Aimee Byrd

Inside the word. Outside the box.

Seven years ago, I published my first book. In the process of writing it, I started a simple WordPress blog to test out my thoughts. When I first published that blog, it was a scary experience. No one knew who I was. I’m not an academic and I don’t work for the church. Who am I to write a blog and why should anyone care? I am a laywoman who saw a dearth in theological investment and contribution for women in the church.

That’s why I wrote my book. That’s why I started my little blog. I knew that I needed to put my writing out there if I wanted to get published. Much of my blogging speaks to why it matters to know the true God and what hinders our growth in this in our own church culture. I hoped that there were other like-minded thinkers who would join in a conversation with me. It was such a pleasure to find all kinds of interaction from men, women, laypeople, church officers, and academics.

The very first podcast interview I ever did in my life was for Mortification of Spin. That developed into me being asked to cohost with Carl Trueman and Todd Pruitt, and later my blog joined with the Mortification of Spin for the Alliance of Confessing Evangelicals. We have had a lot of fun together and I have met many wonderful people who have sharpened my thinking over this time.

One of them is Scot McKnight. I am thankful that he invited me to share an update about my working relationship with the Alliance over on his Jesus Creed blog. My writing has aimed to examine the scriptures with the help of our confessions as we continue to see how the church is continually in need of reforming. This has dovetailed well with the mission of the Alliance. However, after the publication of my last book, Recovering from Biblical Manhood and Womanhood, a blog was posted on their website asking me to answer nine questions by a group of concerned, unnamed people. I responded, expressing my confusion at the nature of the post, nevertheless answering the first question and saying I was not sure that I would answer the rest. I then received an email from the chairman of the Board imploring me to answer these same questions for the Board of Directors. I do not know who is on this Board.

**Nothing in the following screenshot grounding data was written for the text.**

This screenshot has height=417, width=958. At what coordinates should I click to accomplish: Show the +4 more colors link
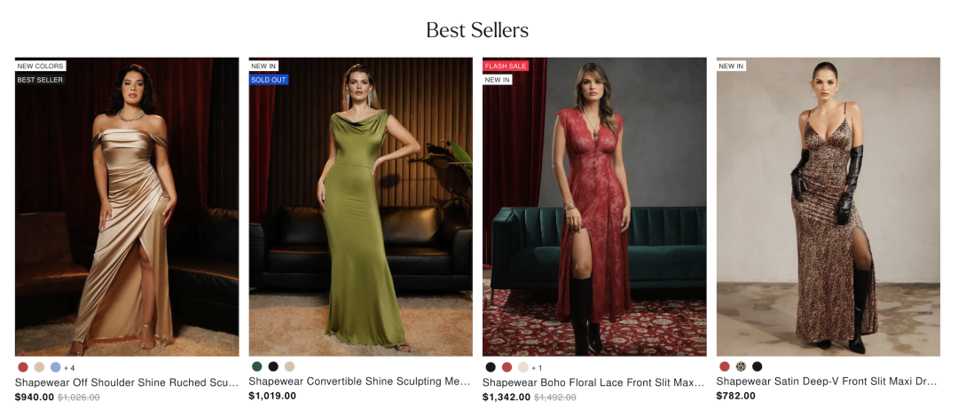(x=69, y=368)
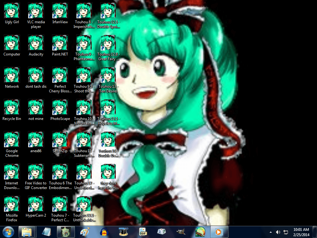Open the Computer icon
317x238 pixels.
click(x=11, y=43)
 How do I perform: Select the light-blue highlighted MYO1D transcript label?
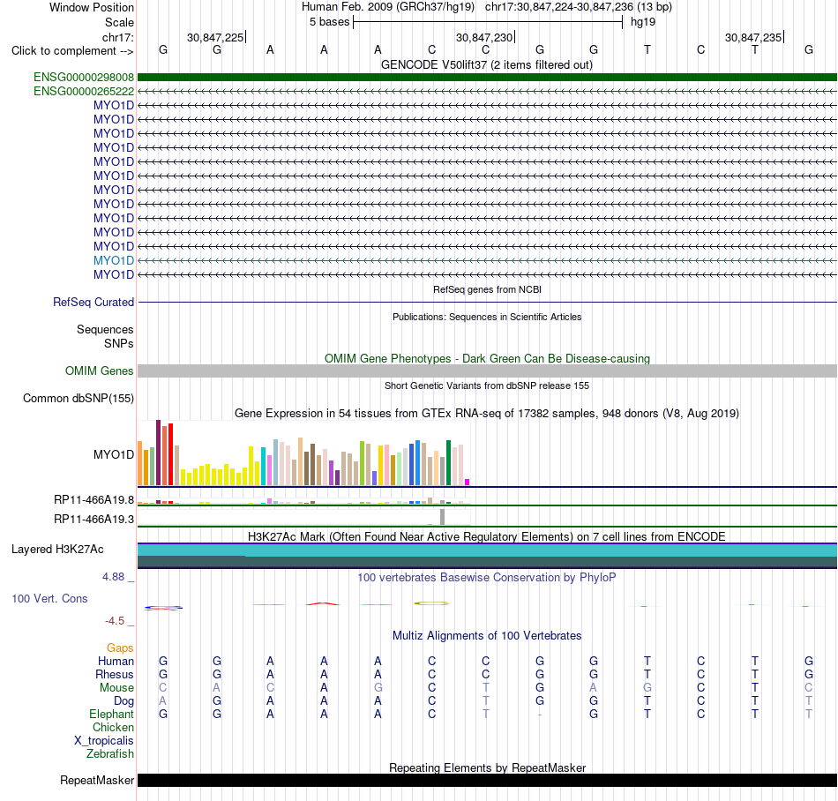point(114,261)
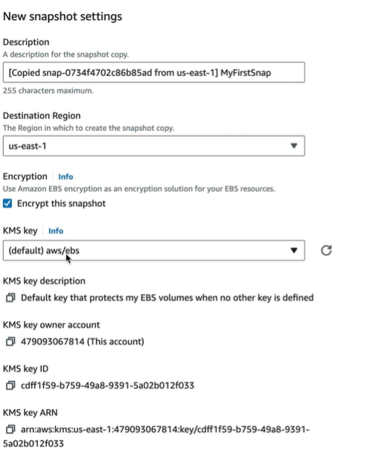This screenshot has width=373, height=462.
Task: Refresh the KMS key list
Action: [x=326, y=251]
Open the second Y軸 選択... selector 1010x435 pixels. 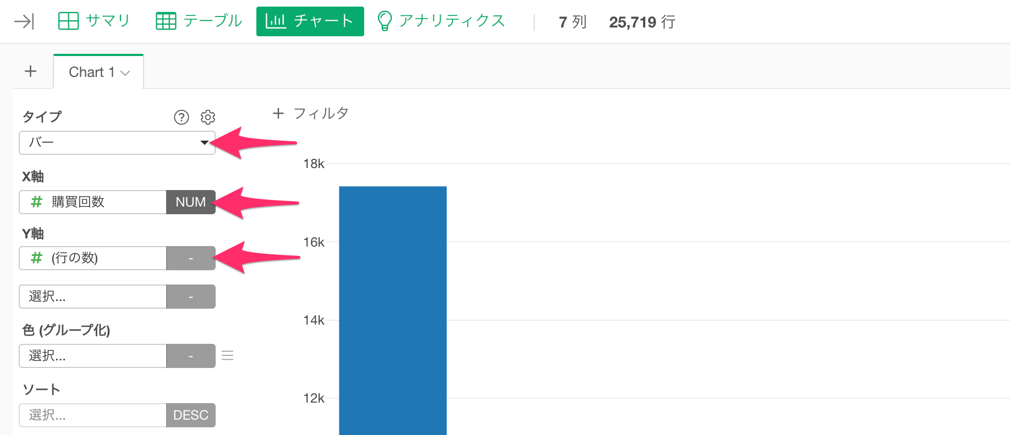coord(93,297)
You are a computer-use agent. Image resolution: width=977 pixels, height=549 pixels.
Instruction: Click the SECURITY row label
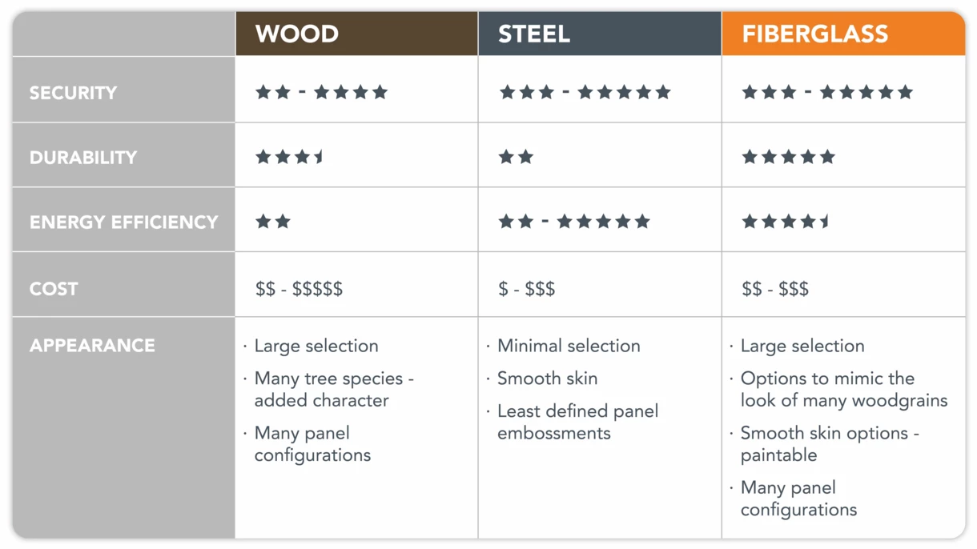pos(73,93)
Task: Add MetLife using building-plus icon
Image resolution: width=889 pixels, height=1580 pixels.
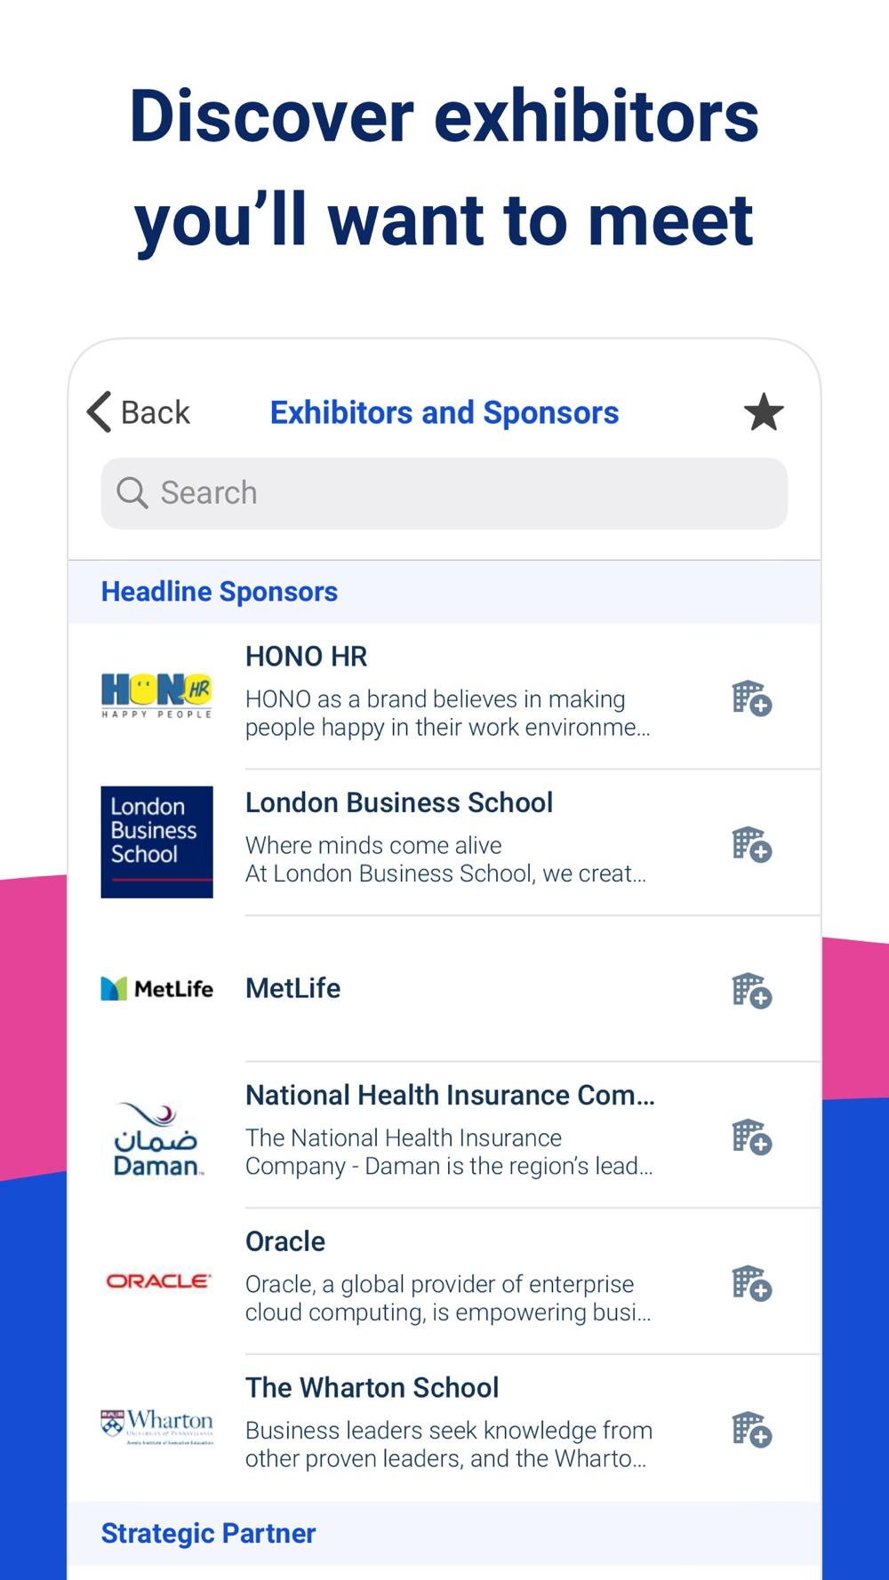Action: coord(752,990)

After seeking counsel, I declined to answer the specific questions, directing them instead to my book itself. I replied that some of these questions are addressed in my book already. And while I expect and welcome disagreement with some interpretations and applications in it, my book is in line with the confessions in which my Orthodox Presbyterian Church subscribes. Others of the questions seemed to misrepresent my writing, suggesting I was saying things that I wasn’t. Additionally, my book does not aim to answer all of the questions that were asked. It is not about church leadership or marriage. It is not meant to be an end all book on all matters of gender. There are many other books that aim to answer those questions.

My book is about discipleship for laymen and laywomen in the church. My aim was to ask serious questions about how men and women are identified and discipled in the church and to call Christians and Christian leadership to examine this against Scripture. My aim was to offer another voice, alongside other voices, as we look at scripture and life together. 

During this time, I was informed by our producer that she was notified not to book new recordings at this time and that they will be airing reruns of the Mortification of Spin. Then I noticed that they’ve discontinued my credentials to log in to post blog articles. While no reference was made to my future participation in the podcast, I later received an email from the Director in which they thanked me for the work I contributed for them and said that they “will strive to be gracious upon my exit.”  Technically, ACE has related to me as an independent contractor.  That’s all I really know.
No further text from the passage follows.